New York, August 23, 2016 – The Committee to Protect Journalists, in partnership with the Bronx Documentary Center, will showcase the work of Egyptian freelance photojournalist Mahmoud Abou Zeid, known as Shawkan, who has been imprisoned for more than three years. The exhibit, which runs from September 8 to 11, will highlight Shawkan’s images of the Egyptian revolution, from protests and celebrations in Tahrir Square to shots of everyday life in Cairo.

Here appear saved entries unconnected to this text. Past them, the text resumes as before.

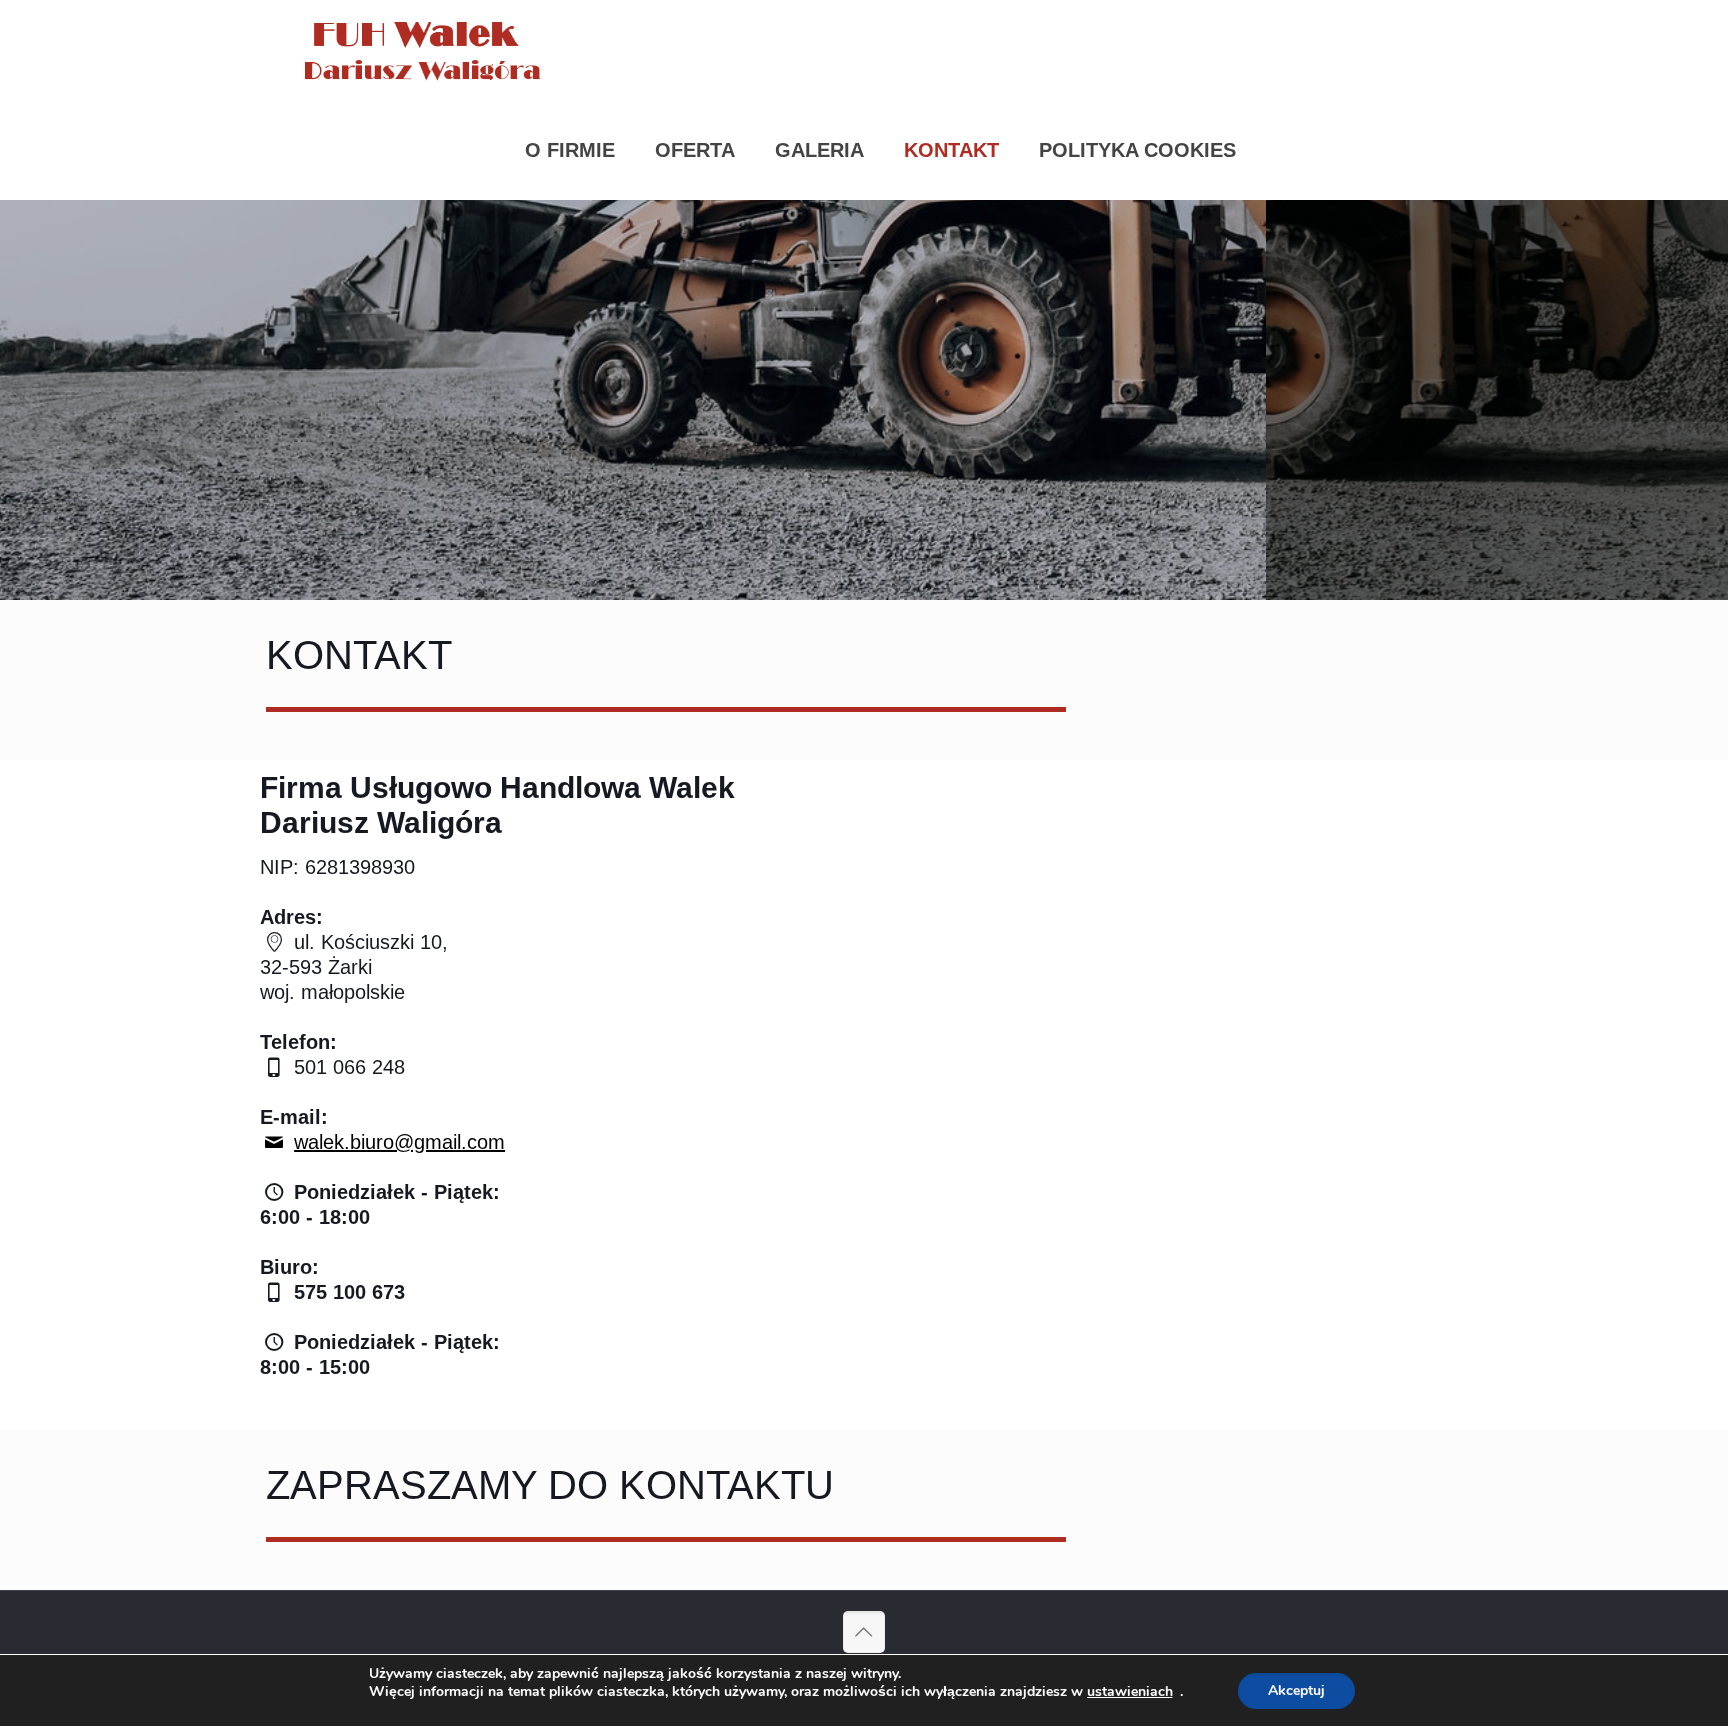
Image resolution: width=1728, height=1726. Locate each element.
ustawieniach (1130, 1692)
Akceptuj (1296, 1690)
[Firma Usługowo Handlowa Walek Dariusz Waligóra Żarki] (427, 50)
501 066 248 (346, 1067)
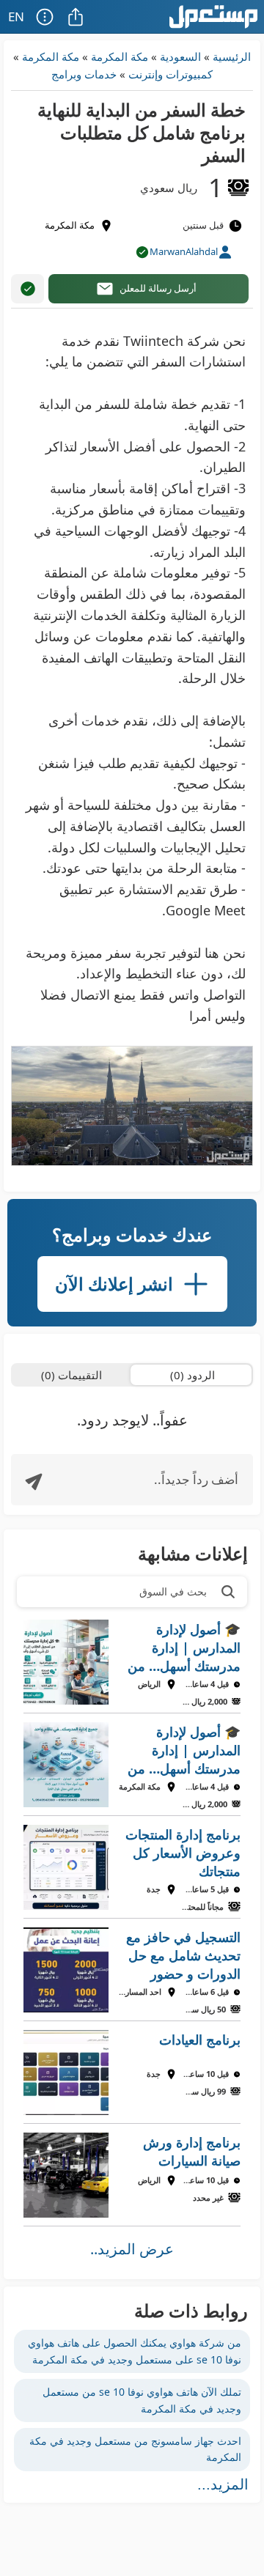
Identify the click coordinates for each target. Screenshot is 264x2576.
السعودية (180, 56)
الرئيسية (232, 56)
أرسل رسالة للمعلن (158, 288)
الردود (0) (192, 1375)
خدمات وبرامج (84, 74)
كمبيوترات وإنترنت (170, 74)
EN (16, 16)
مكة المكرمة (119, 56)
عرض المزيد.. (132, 2249)
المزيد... (223, 2484)
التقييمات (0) (71, 1375)
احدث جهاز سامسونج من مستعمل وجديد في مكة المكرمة (135, 2449)
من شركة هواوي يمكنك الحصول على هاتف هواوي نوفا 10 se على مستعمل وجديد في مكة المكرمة (134, 2351)
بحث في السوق (173, 1591)
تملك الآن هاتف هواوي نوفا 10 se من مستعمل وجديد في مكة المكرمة (142, 2400)
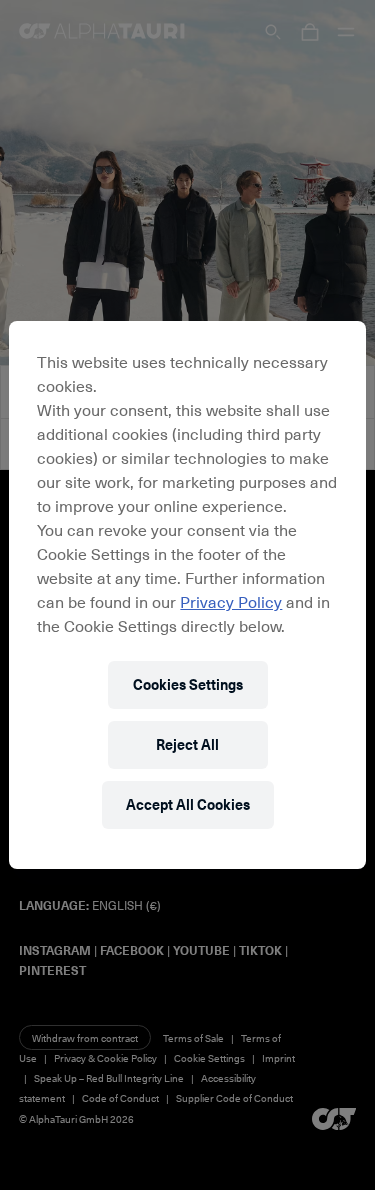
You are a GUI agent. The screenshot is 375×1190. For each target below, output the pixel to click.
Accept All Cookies (188, 804)
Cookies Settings (188, 684)
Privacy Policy (231, 601)
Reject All (187, 744)
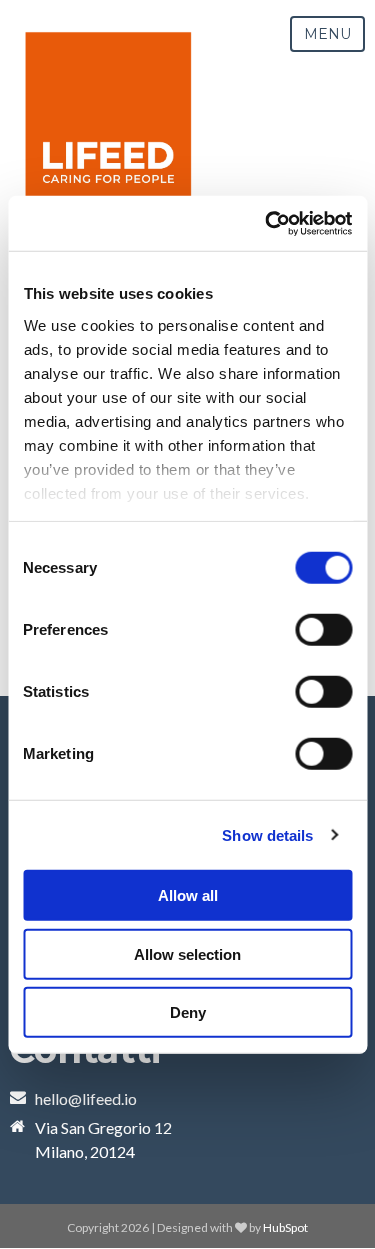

Shawkan was detained on August 14, 2013, while covering clashes between Egyptian security forces and supporters of ousted President Mohamed Morsi during the dispersal of the pro-Morsi sit-in at Rabaa Al-Adawiya in Cairo. He was held without charge for more than two years before being charged with weapons possession, illegal assembly, murder, and attempted murder, as part of a mass trial. The journalist has denied all of the charges. His trial has been repeatedly postponed.
“Photography is not just a hobby for me,” Shawkan wrote in a March 2015 letter to mark his 600th day behind bars. “It is an actual way of life. It’s not just how you hold a camera and snap a picture. It’s the way that you see life and everything around you. … My passion is photography, but I am paying the price for my passion with my life. Without it, a part of me is missing.” CPJ will honor Shawkan with an International Press Freedom Award, which recognizes courageous journalists who have risked their lives to do their work, at its annual gala in November.
“CPJ has repeatedly called on Egyptian authorities to grant Shawkan his freedom, including in meetings with senior officials in Cairo last year, but the environment for press freedom has continued to deteriorate,” said Courtney Radsch, CPJ’s director of advocacy. “It is ludicrous that Egypt can continue to imprison innocent journalists and maintain the support of countries such as the United States without repercussions. We hope this exhibit will help raise awareness about the injustice of Shawkan’s imprisonment, and lead to his release so he can accept the award in person.”
During a mission to Egypt in February 2015, CPJ raised Shawkan’s case with the minister of transitional justice, the Ministry of Justice, the Ministry of Interior, and the National Council for Human Rights. His case and his father, mother, and brother were featured in the 2014 CPJ documentary, “Under Threat,” about press freedom in Egypt.
CPJ is an independent, nonprofit organization that works to safeguard press freedom worldwide.